I'm pleased to welcome author Heidi Belleau to the blog. Heidi, along with her partner in crime, Violetta Vane, writes M/M Romance stories that are often gritty an very real. Since they work as a team, I asked them to tell me a bit about how they work and their experience as co-writers. The result is this interesting and insightful post that gives us a glimpse into the creation of a co-written scene. Enjoy!

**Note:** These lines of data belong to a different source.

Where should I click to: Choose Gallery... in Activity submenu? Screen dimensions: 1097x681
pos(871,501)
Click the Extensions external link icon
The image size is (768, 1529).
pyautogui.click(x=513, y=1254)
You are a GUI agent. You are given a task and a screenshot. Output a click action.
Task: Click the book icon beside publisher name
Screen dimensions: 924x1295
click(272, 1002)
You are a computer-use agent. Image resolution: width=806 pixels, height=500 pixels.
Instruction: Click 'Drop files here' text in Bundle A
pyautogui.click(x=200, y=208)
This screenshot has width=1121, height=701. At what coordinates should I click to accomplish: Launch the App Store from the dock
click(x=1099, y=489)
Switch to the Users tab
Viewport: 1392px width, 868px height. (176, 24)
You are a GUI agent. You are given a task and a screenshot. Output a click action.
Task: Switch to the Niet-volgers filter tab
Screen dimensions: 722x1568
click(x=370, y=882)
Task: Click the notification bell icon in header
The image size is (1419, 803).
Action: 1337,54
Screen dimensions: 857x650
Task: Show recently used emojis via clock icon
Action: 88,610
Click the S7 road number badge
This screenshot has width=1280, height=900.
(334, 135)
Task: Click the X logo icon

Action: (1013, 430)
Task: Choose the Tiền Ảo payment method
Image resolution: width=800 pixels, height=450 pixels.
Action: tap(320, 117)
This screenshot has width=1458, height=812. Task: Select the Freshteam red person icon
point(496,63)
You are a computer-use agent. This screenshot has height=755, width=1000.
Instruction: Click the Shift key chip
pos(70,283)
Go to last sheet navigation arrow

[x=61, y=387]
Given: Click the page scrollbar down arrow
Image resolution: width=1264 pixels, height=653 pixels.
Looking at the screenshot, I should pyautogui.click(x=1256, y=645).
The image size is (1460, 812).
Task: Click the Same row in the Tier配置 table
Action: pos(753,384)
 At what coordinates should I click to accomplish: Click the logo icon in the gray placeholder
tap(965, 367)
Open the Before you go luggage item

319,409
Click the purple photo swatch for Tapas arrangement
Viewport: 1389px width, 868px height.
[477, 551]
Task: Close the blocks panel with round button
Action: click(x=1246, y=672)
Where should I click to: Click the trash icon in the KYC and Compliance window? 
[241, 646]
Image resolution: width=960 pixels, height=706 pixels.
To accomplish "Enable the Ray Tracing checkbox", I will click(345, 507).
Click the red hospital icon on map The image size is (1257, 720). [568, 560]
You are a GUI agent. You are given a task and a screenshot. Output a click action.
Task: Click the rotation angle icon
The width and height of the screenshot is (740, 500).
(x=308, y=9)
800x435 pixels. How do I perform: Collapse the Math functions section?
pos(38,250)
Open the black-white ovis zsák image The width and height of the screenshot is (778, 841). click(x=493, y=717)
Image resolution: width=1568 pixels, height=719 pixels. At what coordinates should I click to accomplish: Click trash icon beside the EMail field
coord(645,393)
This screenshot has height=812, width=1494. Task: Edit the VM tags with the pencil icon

Anatomy of a Co-written Scene
by Heidi Belleau
Violetta and I are often asked about how we co-write. Do we trade-off scenes, do we roleplay, do we email back and forth, do we each take a chapter? Our reply is always the same: we write simultaneously in google docs, even down to working on the same sentence at the same time. It's a hard thing to visualize, I imagine, so we've come up with a little exercise to try and show you what we mean. The following is a short scene fromHawaiian Gothic. The green areas are Violetta's writing, the purple are mine. This is also an edited version, so there's input from our Loose Id editor, Venessa Giunta, here as well, but we haven't colour-coded what she influenced. Hopefully this gives you a sense of our process!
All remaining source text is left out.